Do you look up a walkthrough to a game without even playing it?
Here's almost everything you can do with the parser right now:
1. See every player and NPC/Monster in the zone, their hp, mp, tp, x/y/z location name and FC, immediately.
2. See every buff, debuff, time remaining of that buff/debuff and who casted it
3. See every mining node, before it appears
4. See the hate values for every monster
5. See the equipped gear of every player in the zone
The overlay is what actually puts that on the players screen. Which information you want to know and which information you ignore is what makes the difference between cheating and just logging progress.
Having any information on the screen that is not already presented by the game client is cheating. Knowing that a monster has a million hitpoints vs knowing it has 65% remaining HP isn't terribly different, but because that is a real value sent by the game server to the client, calculating real time DPS is possible, but also highly inaccurate.
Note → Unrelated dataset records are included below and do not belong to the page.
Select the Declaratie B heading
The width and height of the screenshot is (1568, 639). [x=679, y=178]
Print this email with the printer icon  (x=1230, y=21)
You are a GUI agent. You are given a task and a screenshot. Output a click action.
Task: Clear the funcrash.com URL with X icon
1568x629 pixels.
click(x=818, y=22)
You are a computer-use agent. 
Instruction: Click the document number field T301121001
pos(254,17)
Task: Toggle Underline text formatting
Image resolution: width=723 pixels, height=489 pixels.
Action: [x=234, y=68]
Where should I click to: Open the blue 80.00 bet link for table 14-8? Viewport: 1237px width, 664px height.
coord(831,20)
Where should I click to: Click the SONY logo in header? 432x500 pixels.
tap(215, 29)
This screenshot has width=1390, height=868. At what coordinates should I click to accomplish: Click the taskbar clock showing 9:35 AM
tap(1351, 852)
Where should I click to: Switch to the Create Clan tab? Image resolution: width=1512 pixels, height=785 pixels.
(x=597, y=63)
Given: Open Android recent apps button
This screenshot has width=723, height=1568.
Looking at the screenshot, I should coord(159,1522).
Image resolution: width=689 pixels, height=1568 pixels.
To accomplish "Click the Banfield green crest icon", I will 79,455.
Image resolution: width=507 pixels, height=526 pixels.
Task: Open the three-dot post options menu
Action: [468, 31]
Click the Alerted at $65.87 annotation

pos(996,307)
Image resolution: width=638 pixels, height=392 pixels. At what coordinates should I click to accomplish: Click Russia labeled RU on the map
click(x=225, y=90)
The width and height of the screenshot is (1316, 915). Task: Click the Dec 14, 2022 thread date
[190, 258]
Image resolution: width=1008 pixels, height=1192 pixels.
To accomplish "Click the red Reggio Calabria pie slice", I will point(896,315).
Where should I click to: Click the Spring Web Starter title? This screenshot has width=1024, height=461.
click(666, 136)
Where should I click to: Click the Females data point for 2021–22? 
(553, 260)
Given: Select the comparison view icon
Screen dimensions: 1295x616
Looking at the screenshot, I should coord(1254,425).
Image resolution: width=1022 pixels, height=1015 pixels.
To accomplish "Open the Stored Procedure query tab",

The reason is that DoT's, HoT's and Pets values are simply not attributed to the player, and buffs and debuffs are clipped over a certain number so the server doesn't report all the buffs. Hence the parser guesses what damage is being done based on the length of time the DoT would last from initial cast. Consider the logic gymnastics that has to be written to take into account a pet, a DoT, an AST Buff that is then subsequently overwritten by another AST's buff, and the crit value. The parser doesn't know any of this because that's not what the game client tracks. The game client doesn't care that a boss has 96 debuffs on it, it only cares what the last 30 are because it only displays that many.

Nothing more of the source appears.